WTMJ's Charlie Sykes publishes some more lies

And the said liar proceeds to defeat his very own allegations:
As Gableman's NEW lawyer wrote in a letter to the editor that the Journal-Sentinel has conveniently refused to publish . . .
Reporter Patrick Marley published it about a week ago. It's right here.

And we've been enjoying it ever since. Where you been, Chuckles?
How is it that a contingency fee arrangement is suddenly a "gift"?
Because there was no valuable consideration. There is no value in some wholly speculative, arguably non-monetizable recovery, where third parties only may have reimbursed Gableman for his legal services if he had won his ethics case. That is, even if he had won — which he didn't — the likelihood that he would have recovered anything was equal to the likelihood of his recovering nothing. The former likelihood may have been a consideration in the de minimis, peppercorn sense, but the Code of Judicial Conduct requires it to be a valuable consideration. Otherwise Gableman's tens of thousands of dollars in legal services was a gift, according to the Code's own definition. This question of what is valuable consideration is not so easily hand-waved away by Gableman's defenders.

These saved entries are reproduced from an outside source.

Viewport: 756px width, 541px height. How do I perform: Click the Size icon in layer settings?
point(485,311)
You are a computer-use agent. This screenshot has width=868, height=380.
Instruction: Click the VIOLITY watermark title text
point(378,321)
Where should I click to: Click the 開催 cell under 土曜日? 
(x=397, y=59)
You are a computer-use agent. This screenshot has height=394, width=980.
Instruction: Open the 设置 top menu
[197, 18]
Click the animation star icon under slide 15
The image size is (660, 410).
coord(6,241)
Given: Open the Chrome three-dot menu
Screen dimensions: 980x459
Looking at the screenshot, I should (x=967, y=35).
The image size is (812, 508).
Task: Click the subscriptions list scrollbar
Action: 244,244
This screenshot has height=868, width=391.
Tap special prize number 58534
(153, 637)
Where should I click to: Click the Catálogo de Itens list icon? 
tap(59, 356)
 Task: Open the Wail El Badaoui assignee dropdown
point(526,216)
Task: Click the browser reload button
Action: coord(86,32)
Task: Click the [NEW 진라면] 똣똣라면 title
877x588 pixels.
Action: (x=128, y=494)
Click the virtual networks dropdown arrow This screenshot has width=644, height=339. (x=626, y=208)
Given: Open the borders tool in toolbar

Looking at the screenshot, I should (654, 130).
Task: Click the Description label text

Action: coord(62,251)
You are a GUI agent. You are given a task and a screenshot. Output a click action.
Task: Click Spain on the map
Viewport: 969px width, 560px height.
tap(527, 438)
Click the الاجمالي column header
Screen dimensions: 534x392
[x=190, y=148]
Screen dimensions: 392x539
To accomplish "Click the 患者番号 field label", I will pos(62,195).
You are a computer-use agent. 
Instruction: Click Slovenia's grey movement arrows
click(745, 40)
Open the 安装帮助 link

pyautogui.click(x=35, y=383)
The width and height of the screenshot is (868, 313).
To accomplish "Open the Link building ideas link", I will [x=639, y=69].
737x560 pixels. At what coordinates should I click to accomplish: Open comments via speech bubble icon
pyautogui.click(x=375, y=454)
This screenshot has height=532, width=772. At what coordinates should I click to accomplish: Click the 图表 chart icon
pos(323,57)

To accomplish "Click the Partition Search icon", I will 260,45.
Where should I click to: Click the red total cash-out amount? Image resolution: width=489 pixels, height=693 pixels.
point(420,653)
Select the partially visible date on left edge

A legal "if" followed by a legal "may" starts to make stuff mighty attenuated from the ability to place an actual value on something, whatever that something may have been wholly speculated to be.
[Contingency fee arrangements are] what gets the jackpots that are used to fund a huge part of the Left’s political apparatus.
Really, well there clearly was no "jackpot" here, buddy. And that is precisely why there was no valuable consideration, and precisely why Gableman's tens of thousands of dollars in legal services was a gift.

But yeah, y'all keep emphasizing the extremely high-dollar value of what Gableman did receive,* because that really buttresses his apparent claim that his entirely speculative consideration** was in fact a valuable one.

In the meantime maybe Gableman can waive his attorney-client privilege so the people who elected him can have a look at what went down here.

And compare it with what was required of him by the Code of Conduct.

* And is receiving, from the looks of things.

** Which, by the way, was not even Gableman's consideration to give.